Selon des témoignages relayés par des organisations de défense des droits de l'homme (Memorial, Human Rights Watch et d'autres), les personnes arrêtées lors des "nettoyages" finissent par converger vers la base de Khankala. "La personne est détenue quelques jours. Puis on annonce aux proches que, s'ils n'apportent pas l'argent pour le rachat, le prisonnier sera transféré à Khankala", a expliqué au Monde la journaliste Anna Politkovskaïa, de retour de Tchétchénie.
Enfants malades
La semaine dernière, cette envoyée
spéciale de l'hebdomadaire Novaïa Gazeta avait été
arrêtée par le FSB (ex-KGB) dans un village du sud de la Tchétchénie
après avoir constaté, de visu, l'existence de "fosses"
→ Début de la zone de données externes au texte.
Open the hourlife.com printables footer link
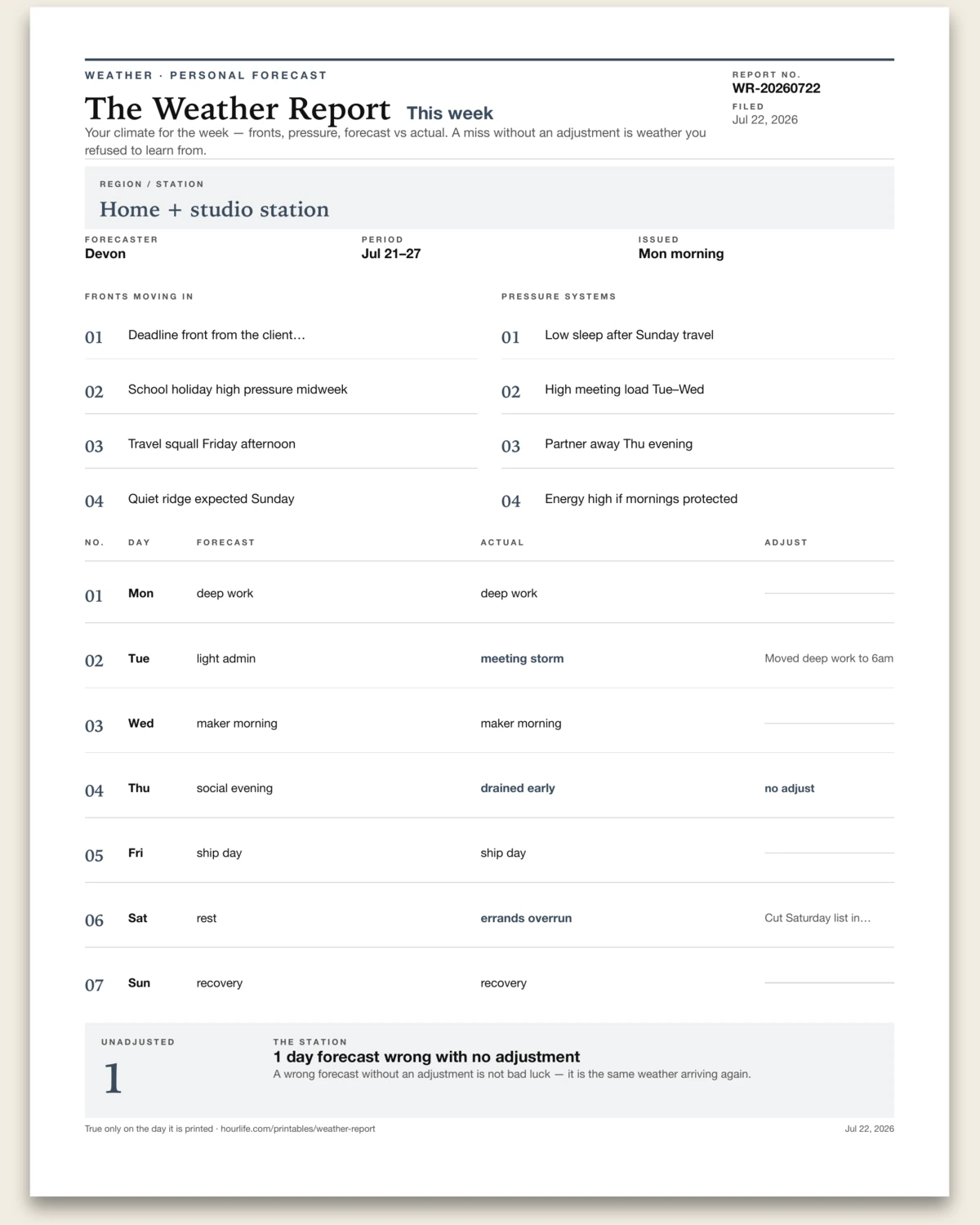Image resolution: width=980 pixels, height=1225 pixels. [297, 1129]
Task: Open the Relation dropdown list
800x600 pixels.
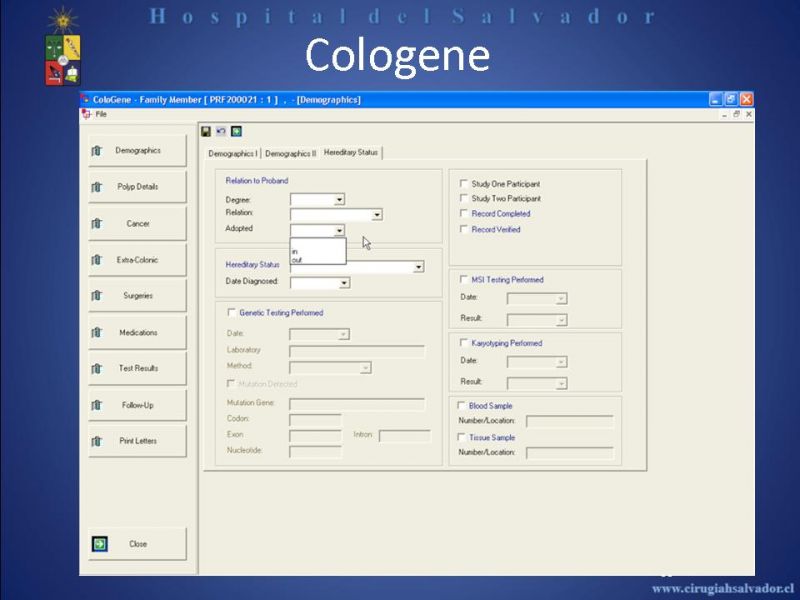Action: click(x=376, y=214)
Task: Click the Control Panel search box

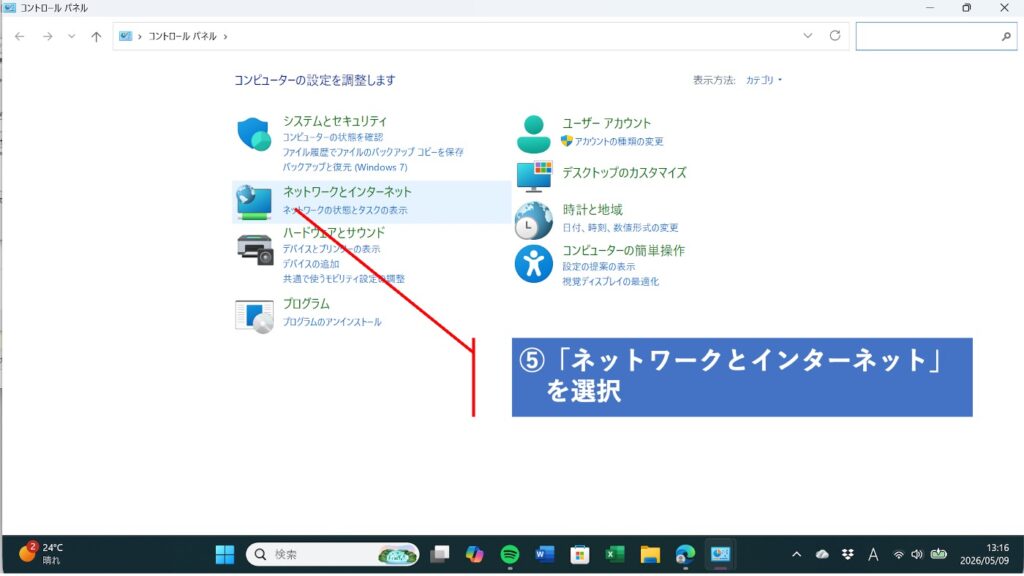Action: [x=936, y=37]

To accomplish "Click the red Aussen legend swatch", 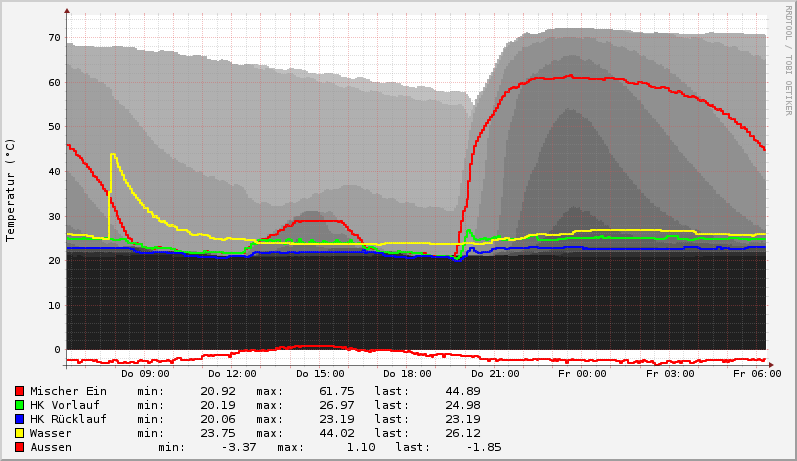I will 19,447.
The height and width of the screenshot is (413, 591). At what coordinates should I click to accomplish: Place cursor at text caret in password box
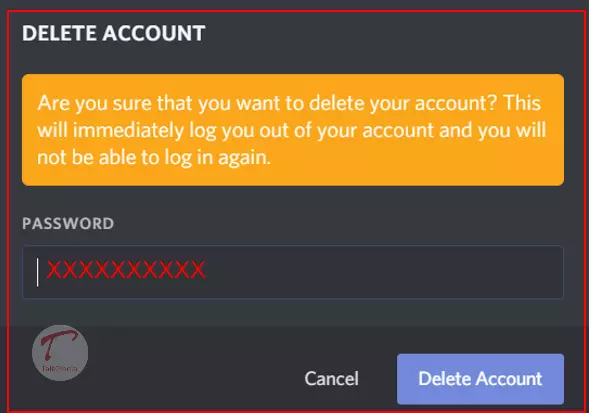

de détention sur le cantonnement du 45e régiment de parachutistes
(entre Khatouni, Makhkety et Selmentaouzen, dans la région de Védéno,
au sud).
"En me les montrant - elles étaient vides à ce moment précis -, le commandant ne m'a pas caché à quoi elles servaient. Il m'a dit les avoir creusées au départ pour enterrer des ordures mais que son supérieur, le général Baranov, lui avait dit d'y mettre des détenus." Selon elle, plusieurs personnes sont mortes dans ce camp après avoir été torturées.
La journaliste s'est rendue dans le camp après avoir reçu la lettre de quatre-vingt-dix familles tchétchènes de la région. La même lettre a été envoyée, sans succès, au gouvernement, à la Douma, etc. Les villageois se disaient en danger de mort permanent du fait des exactions des parachutistes du 45e régiment. "En quarante-huit heures, j'ai recueilli des centaines de témoignages. Ces gens n'ont vu personne en dix-huit mois de guerre. Ils sont privés de chauffage, de nourriture, de soins -tous les enfants sont malades-, la tuberculose est répandue. Ils vivent dans la peur, dorment dans des trous creusés dans les jardins, de crainte des "nettoyages". Maintenant, on arrête même les femmes. J'ai recueilli le témoignage d'une femme qui avait passé deux semaines dans une fosse chez les parachutistes. Elle a été libérée après le paiement d'une rançon."
Elle poursuit : "Une chose me tourmente: lors de mon arrestation, mes affaires ont été confisquées, dont un carnet de notes avec des noms et des témoignages. Je crains pour la vie de ces gens car ceux du FSB ex-KGB ont tout noté." La journaliste aimerait que ces villageois soient placés sous la protection d'"une institution européenne, comme le Conseil de l'Europe par exemple".